Task description: Whatever the records say, give every one of them again exactly.

Data listing:
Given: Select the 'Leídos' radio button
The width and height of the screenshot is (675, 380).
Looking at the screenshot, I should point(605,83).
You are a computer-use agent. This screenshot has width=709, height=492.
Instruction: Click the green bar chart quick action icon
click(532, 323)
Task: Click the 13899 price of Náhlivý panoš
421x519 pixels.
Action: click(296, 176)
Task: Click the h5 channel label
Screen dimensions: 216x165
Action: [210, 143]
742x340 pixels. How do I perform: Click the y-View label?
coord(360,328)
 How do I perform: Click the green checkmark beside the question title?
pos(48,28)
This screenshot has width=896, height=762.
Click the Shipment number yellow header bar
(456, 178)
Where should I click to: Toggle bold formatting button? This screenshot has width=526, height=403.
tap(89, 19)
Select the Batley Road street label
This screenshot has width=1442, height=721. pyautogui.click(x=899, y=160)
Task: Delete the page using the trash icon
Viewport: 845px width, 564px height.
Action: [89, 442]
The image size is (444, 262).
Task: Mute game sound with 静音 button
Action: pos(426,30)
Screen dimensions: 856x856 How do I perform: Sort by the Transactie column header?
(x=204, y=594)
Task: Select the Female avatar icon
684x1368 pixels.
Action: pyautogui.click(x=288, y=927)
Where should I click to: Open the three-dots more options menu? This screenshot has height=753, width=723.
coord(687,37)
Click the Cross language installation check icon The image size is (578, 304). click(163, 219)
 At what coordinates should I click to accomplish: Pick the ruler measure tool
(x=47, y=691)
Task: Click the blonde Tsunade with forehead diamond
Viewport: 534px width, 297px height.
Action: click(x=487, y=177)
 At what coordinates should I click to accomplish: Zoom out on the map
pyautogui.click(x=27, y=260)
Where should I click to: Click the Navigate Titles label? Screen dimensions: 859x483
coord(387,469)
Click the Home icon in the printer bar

Task result:
Given: Select the 'Leídos' radio button
The width and height of the screenshot is (675, 380).
Looking at the screenshot, I should point(605,83).
You are a computer-use agent. This screenshot has width=709, height=492.
Instruction: Click the green bar chart quick action icon
click(532, 323)
Task: Click the 13899 price of Náhlivý panoš
421x519 pixels.
Action: click(296, 176)
Task: Click the h5 channel label
Screen dimensions: 216x165
Action: [210, 143]
742x340 pixels. How do I perform: Click the y-View label?
coord(360,328)
 How do I perform: Click the green checkmark beside the question title?
pos(48,28)
This screenshot has width=896, height=762.
Click the Shipment number yellow header bar
(456, 178)
Where should I click to: Toggle bold formatting button? This screenshot has width=526, height=403.
tap(89, 19)
Select the Batley Road street label
This screenshot has width=1442, height=721. pyautogui.click(x=899, y=160)
Task: Delete the page using the trash icon
Viewport: 845px width, 564px height.
Action: [89, 442]
The image size is (444, 262).
Task: Mute game sound with 静音 button
Action: pos(426,30)
Screen dimensions: 856x856 How do I perform: Sort by the Transactie column header?
(x=204, y=594)
Task: Select the Female avatar icon
684x1368 pixels.
Action: pyautogui.click(x=288, y=927)
Where should I click to: Open the three-dots more options menu? This screenshot has height=753, width=723.
coord(687,37)
Click the Cross language installation check icon The image size is (578, 304). click(163, 219)
 At what coordinates should I click to accomplish: Pick the ruler measure tool
(x=47, y=691)
Task: Click the blonde Tsunade with forehead diamond
Viewport: 534px width, 297px height.
Action: click(x=487, y=177)
 At what coordinates should I click to accomplish: Zoom out on the map
pyautogui.click(x=27, y=260)
Where should I click to: Click the Navigate Titles label? Screen dimensions: 859x483
coord(387,469)
Click the Home icon in the printer bar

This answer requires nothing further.